At this point, with many vehicles still without RFID tags, the tollways may have to return to the hybrid system, with a lane or two dedicated to cash payments.

The problem is that the existence of the option may make people think it will always be there, and refuse to get the RFID sticker.

It actually makes sense to permanently have such an option – for motorists who don’t regularly use the tollways. But it can be a problem if too many motorists prefer to pay cash rather than go cashless.
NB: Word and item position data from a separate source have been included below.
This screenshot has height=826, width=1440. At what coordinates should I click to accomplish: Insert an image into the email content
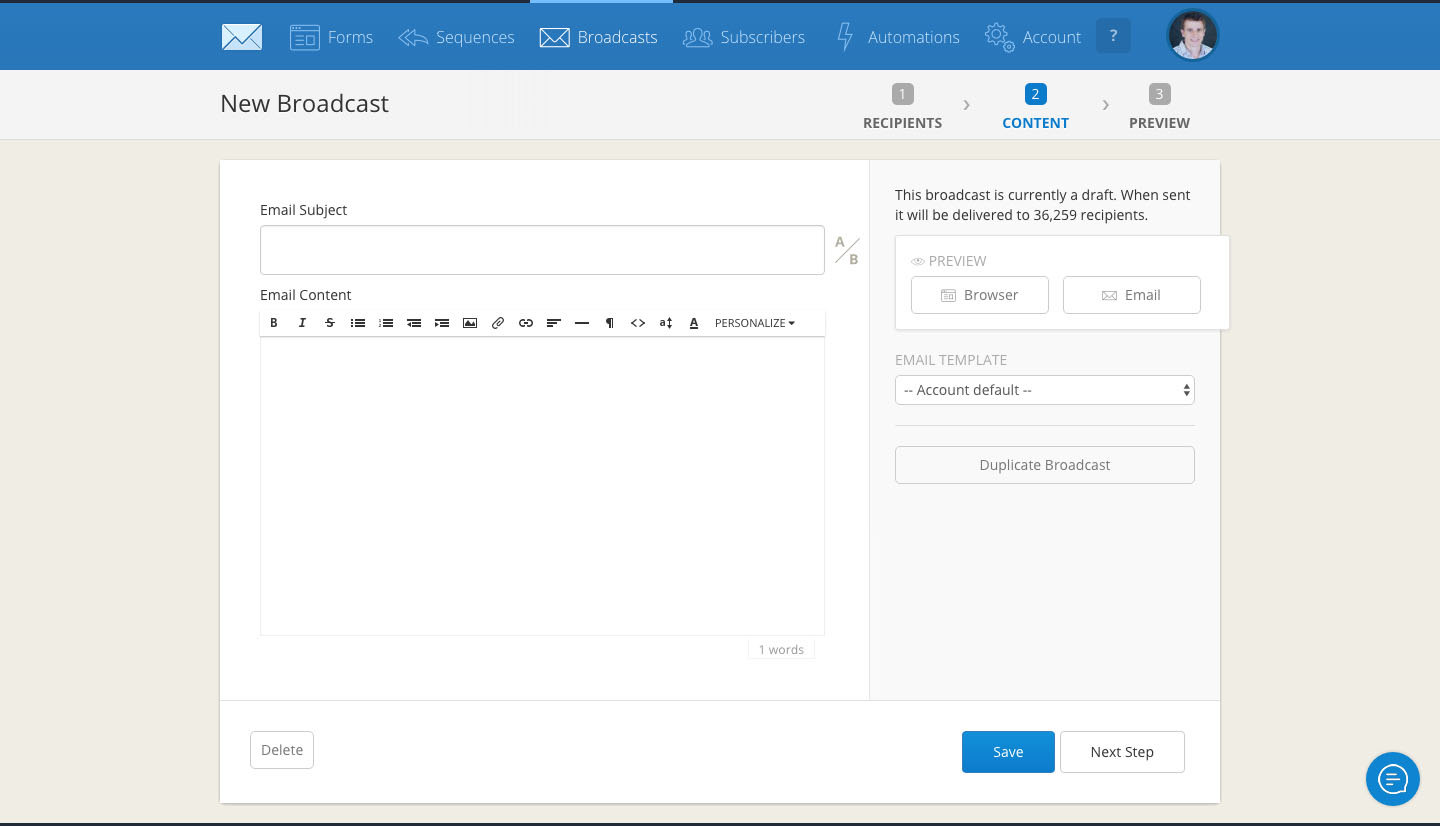(x=470, y=323)
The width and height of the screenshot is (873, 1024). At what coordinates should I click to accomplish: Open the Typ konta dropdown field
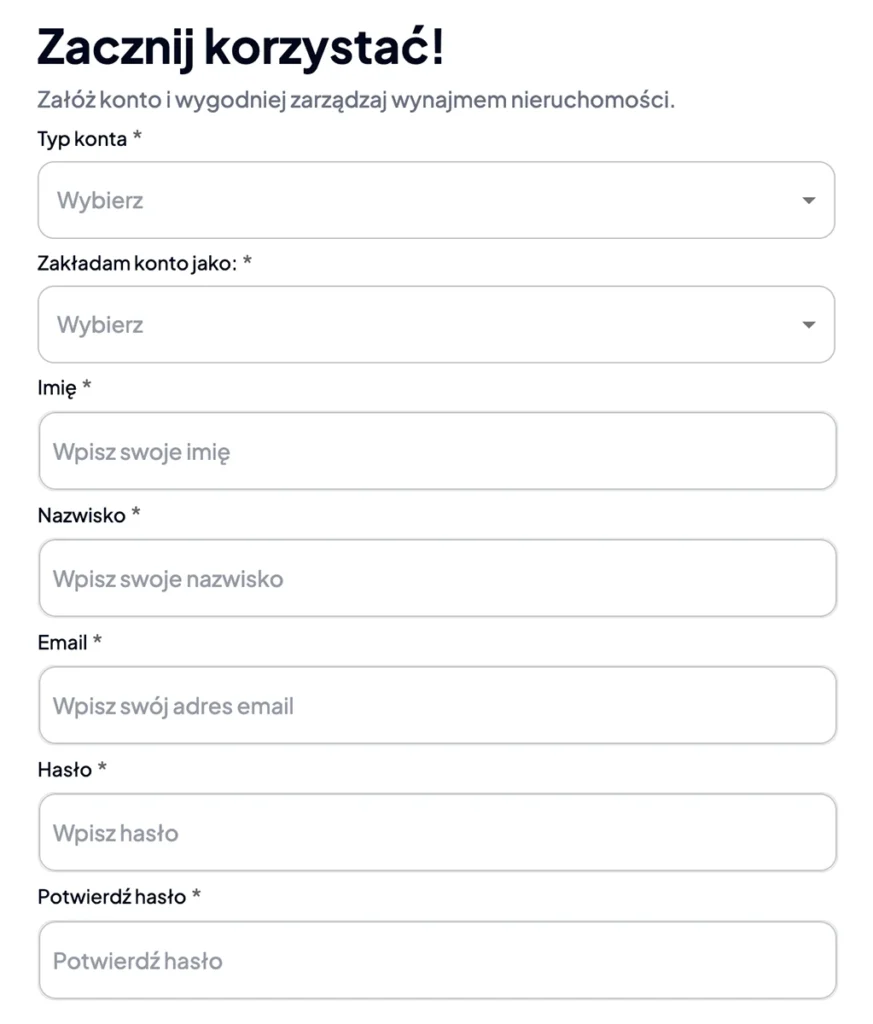point(436,200)
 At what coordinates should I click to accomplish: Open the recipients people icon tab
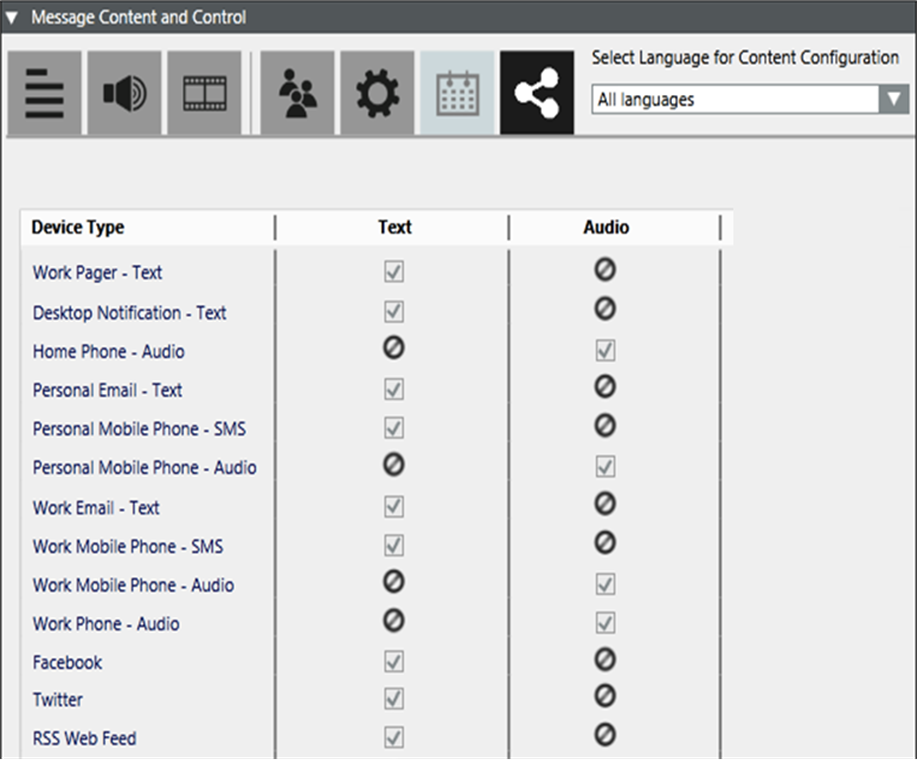click(x=297, y=93)
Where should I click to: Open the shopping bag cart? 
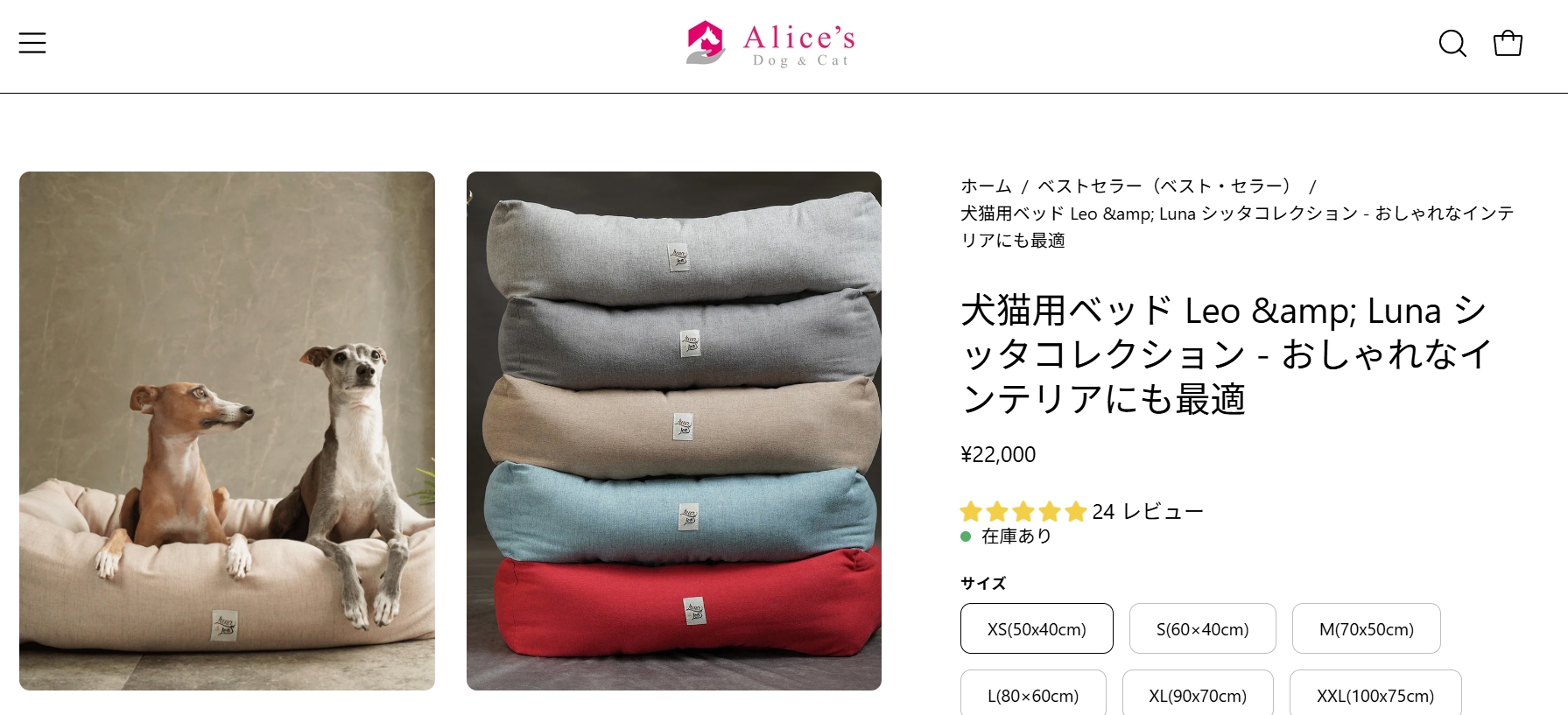click(x=1508, y=43)
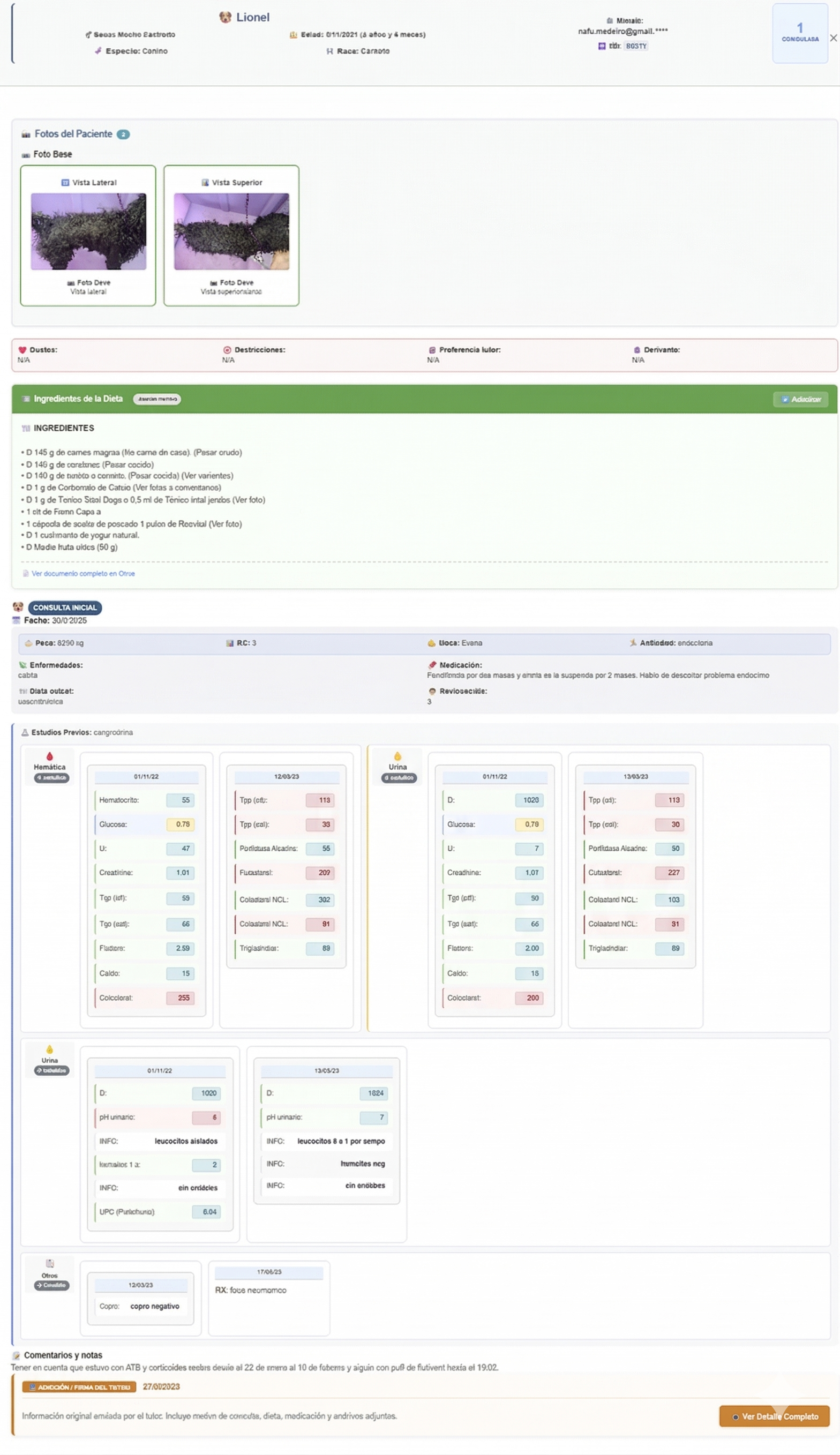This screenshot has width=840, height=1455.
Task: Click the document icon above Otros
Action: coord(50,1263)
This controversy is also a good time to review the policy on toll roads. They are fine for long-distance expressways outside congested urban centers. But why do we have so many toll roads within Mega Manila, where the road network is so limited? The stiff toll rates discourage the use of the roads and defeat their avowed purpose of traffic decongestion.

Isn’t the provision of quality roads a basic service that the government must provide for free to taxpayers?

And when will we stop paying toll on the portion of what used to be called the South Superhighway, built half a century ago by the Construction and Development Corp. of the Philippines? The CDCP, owned by Marcos crony Rodolfo Cuenca, was given only a 30-year franchise to operate its tollways.

We pay corporate and income taxes apart from the Road User’s Tax. Yet we have to pay toll for the maintenance of even a four-kilometer road linking SLEX to Daang Hari at the Las Piñas-Cavite border.

And now, with our vehicles bearing RFID tags that are supposed to pave the way for a seamless drive, we’re stewing in traffic jams at the tollgates.

There are fears that the problem at the tollways may still be around even after the COVID vaccine is here.